Mia went still, her expression flickering with realization and guilt.


"That’s as much as you’ll get," Chris said, tone low and final. "If you’re as clever as you claim, it’s enough."


Lucas’s grin widened, infuriatingly smug. "See? I knew you had manners buried under all that frost."


Chris’s eyes darkened. "Don’t mistake a breadcrumb for trust."


"Of course not," Lucas purred. "But breadcrumbs are enough to lure wolves."


Mia’s phone buzzed a second later, and her groan told him exactly what happened before he even heard his own notification.

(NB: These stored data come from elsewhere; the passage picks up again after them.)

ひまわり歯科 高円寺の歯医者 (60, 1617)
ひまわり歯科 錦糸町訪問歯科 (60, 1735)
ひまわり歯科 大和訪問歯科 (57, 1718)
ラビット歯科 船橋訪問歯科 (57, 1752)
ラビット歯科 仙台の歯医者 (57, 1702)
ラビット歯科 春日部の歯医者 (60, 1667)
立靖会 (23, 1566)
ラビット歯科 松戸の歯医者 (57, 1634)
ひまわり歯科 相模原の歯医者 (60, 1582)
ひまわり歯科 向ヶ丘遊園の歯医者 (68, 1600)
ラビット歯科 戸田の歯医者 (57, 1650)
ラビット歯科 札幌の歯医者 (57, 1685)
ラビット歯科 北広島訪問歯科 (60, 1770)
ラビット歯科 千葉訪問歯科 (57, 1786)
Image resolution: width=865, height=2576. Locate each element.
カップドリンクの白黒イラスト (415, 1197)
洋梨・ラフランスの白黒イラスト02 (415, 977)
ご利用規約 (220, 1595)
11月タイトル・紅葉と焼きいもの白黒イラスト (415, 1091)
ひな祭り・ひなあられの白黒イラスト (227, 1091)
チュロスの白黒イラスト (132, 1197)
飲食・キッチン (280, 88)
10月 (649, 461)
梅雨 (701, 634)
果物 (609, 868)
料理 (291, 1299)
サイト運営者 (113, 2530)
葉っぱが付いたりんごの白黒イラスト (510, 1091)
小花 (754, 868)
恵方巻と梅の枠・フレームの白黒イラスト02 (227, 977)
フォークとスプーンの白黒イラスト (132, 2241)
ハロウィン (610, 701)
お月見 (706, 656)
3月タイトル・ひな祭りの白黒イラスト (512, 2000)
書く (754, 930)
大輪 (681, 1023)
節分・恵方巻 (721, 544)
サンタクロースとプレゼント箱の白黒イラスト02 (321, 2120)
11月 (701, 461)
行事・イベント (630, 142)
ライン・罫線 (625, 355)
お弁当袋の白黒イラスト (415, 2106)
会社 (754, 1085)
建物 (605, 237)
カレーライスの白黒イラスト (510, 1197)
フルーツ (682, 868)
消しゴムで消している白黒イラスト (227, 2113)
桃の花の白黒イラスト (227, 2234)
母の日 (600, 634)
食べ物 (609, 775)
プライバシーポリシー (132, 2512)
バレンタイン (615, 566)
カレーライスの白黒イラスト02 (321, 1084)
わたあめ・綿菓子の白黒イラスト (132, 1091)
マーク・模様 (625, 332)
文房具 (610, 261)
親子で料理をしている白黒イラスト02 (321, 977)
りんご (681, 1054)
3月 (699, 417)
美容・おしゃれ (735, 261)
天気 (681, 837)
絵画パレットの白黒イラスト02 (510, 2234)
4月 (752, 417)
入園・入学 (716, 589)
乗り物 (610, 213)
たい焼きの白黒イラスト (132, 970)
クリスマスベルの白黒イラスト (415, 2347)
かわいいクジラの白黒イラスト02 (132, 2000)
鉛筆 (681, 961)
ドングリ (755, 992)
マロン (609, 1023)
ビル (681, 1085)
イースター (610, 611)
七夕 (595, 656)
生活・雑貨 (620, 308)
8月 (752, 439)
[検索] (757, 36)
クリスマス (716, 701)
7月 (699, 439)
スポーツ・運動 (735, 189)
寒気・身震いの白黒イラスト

Lucas raised his phone in mock salute. "Congratulations. You’re now officially in a group chat. Members: you, me, Serathine, Cressida, and Mia. The name’s Glass Crackers. I advise being careful about what you write because Dax would verify it."


Mia buried her face in her hands. "He’s going to kill us both."


Chris stared at the screen for a long, unmoving moment. Then, faintly, almost too soft to notice, his mouth curved again. Whether it was amusement or a cold threat, even he couldn’t tell.


"You’re insane," he said again.


Lucas’s smirk returned. "Insane is effective. Now every time you find a crack in Dax’s cage, you’ve got a lifeline. You decide whether to use it. Choice is yours."


Chris exhaled, leaning back into the chair. His reflection flickered in the black screen, unreadable.


"We’ll see," he said quietly and ended the call.